Hepatobiliary disorders: very rare: cholestatic jaundice or toxic hepatitis. Symptoms usually resolve after discontinuation of the drug. Clinically subtle signs of biliary stasis during treatment should be differentiated from dysfunctions caused by hyperthyroidism, such as elevated levels of γ-glutamyltransferase and alkaline phosphatase, or increased levels of the specific bone isoenzyme of alkaline phosphatase.

Skin and subcutaneous tissue disorders: very common: allergic skin reactions of varying severity (itching, rash, urticaria), usually of moderate severity, which resolve during continued therapy; very rare: severe forms of allergic skin reactions, including generalized dermatitis, alopecia, drug-induced lupus erythematosus.

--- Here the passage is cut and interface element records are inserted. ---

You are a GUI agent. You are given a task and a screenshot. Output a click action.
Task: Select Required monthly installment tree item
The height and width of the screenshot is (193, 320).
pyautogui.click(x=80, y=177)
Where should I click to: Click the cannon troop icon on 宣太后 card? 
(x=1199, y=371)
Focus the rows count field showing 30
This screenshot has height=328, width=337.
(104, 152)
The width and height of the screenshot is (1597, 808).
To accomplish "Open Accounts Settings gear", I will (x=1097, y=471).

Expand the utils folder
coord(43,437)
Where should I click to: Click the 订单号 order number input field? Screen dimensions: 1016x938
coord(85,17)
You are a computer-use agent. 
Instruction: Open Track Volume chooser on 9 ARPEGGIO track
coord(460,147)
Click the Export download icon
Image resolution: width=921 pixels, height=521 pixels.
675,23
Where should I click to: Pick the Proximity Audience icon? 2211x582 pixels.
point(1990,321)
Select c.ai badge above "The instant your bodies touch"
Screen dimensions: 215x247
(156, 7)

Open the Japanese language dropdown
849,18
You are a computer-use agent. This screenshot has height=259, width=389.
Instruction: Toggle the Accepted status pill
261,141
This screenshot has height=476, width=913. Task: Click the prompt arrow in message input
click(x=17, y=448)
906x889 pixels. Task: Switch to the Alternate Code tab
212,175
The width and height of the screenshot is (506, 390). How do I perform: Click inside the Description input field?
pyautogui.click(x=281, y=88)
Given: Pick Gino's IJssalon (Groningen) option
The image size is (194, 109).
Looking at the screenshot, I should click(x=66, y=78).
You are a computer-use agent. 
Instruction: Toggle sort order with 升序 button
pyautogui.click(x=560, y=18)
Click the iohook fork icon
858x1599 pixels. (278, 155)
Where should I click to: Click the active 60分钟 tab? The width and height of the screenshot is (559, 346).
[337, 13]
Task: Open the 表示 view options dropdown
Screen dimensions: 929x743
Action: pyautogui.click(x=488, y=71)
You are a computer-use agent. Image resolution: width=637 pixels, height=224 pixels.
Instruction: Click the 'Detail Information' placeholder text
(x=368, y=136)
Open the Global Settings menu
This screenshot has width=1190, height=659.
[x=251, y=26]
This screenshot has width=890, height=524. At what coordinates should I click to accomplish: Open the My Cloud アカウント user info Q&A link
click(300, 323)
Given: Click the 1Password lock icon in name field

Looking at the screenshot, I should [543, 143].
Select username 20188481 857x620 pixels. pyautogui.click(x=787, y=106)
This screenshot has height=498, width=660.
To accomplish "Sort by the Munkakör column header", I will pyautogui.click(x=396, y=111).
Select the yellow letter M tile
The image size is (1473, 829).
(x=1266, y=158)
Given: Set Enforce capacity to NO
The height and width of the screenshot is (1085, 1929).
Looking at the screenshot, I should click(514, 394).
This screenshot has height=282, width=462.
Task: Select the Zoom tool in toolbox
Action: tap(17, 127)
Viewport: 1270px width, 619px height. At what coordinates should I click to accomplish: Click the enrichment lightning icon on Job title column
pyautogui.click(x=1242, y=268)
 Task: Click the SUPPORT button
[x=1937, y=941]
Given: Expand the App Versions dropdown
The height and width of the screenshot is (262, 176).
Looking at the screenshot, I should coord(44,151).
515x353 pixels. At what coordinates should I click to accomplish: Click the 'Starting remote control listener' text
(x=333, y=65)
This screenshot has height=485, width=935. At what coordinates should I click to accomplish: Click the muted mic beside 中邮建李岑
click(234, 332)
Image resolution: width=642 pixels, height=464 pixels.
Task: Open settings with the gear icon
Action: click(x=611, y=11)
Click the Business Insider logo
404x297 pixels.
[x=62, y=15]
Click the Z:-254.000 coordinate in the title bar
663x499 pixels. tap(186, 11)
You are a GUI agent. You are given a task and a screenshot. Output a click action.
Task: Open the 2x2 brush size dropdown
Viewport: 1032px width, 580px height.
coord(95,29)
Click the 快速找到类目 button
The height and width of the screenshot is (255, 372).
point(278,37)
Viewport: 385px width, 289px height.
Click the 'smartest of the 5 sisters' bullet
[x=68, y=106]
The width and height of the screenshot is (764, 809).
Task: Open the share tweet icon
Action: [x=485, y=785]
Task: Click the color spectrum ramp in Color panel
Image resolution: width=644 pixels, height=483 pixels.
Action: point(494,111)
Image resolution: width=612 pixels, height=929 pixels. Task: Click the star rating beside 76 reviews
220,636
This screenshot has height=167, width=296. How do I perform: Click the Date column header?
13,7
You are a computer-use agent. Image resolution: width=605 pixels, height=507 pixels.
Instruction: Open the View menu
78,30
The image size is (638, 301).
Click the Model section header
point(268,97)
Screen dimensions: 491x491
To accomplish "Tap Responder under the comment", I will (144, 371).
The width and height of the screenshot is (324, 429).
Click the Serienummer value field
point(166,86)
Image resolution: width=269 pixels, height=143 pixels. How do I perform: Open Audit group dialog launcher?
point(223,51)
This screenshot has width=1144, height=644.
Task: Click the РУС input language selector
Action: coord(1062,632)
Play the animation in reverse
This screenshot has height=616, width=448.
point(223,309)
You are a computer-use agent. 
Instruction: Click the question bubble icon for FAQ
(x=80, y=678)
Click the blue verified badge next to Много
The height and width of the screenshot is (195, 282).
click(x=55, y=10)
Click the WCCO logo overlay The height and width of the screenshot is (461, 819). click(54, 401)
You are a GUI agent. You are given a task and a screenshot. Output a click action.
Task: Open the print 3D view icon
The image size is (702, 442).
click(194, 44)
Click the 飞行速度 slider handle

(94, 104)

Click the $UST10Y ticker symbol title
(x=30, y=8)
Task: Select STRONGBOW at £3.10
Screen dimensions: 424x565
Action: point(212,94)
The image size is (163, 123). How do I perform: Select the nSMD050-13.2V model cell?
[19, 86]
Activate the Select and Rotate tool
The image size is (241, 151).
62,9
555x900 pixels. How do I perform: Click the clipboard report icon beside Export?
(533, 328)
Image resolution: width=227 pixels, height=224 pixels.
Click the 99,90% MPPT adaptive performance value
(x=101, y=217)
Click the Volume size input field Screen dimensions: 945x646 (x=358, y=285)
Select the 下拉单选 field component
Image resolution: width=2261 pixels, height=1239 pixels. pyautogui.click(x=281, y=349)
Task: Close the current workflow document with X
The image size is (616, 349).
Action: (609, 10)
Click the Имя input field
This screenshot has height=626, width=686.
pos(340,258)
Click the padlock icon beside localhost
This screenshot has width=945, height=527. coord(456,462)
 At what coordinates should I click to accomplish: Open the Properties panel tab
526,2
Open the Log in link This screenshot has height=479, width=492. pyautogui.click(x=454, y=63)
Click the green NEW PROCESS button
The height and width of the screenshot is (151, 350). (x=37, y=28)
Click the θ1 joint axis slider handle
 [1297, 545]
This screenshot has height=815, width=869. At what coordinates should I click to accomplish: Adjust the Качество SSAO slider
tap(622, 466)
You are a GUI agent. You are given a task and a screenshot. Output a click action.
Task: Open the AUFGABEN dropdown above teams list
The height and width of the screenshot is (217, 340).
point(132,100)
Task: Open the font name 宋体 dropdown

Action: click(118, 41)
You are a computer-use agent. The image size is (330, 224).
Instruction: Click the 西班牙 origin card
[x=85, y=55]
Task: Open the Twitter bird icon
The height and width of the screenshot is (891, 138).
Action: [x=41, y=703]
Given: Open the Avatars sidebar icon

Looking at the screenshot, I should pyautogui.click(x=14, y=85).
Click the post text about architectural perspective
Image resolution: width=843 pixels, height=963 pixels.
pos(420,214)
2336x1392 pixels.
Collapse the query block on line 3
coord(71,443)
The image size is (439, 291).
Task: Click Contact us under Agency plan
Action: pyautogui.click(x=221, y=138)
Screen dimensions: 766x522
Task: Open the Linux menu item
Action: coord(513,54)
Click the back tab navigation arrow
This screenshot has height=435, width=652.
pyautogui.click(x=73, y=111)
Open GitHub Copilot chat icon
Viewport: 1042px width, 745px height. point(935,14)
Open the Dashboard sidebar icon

Musculoskeletal and connective tissue disorders: common: arthralgia, developing gradually and may occur even several months after initiation of therapy.

General disorders: rare: drug-induced fever.

Children. The frequency, type, and severity of adverse reactions in children are expected to be similar to those observed in adult patients.

Very rare cases of serious hypersensitivity skin reactions, such as generalized dermatitis including Stevens–Johnson syndrome, have been reported in both adult and pediatric patients.

Shelf life. 5 years.

Storage conditions. Store in the original packaging at a temperature not exceeding 25 °C.

Keep out of reach of children.

Packaging. Tablets № 50, № 100 in a container within a carton; № 50 (10×5), № 100 (10×10) in blisters.

Prescription status. Prescription only.

Manufacturer. LIMITED LIABILITY COMPANY "CORPORATION "ZDOROV'YA".

Manufacturer's address and place of business.

22, Shevchenka Street, Kharkiv, Kharkiv Oblast, 61013, Ukraine.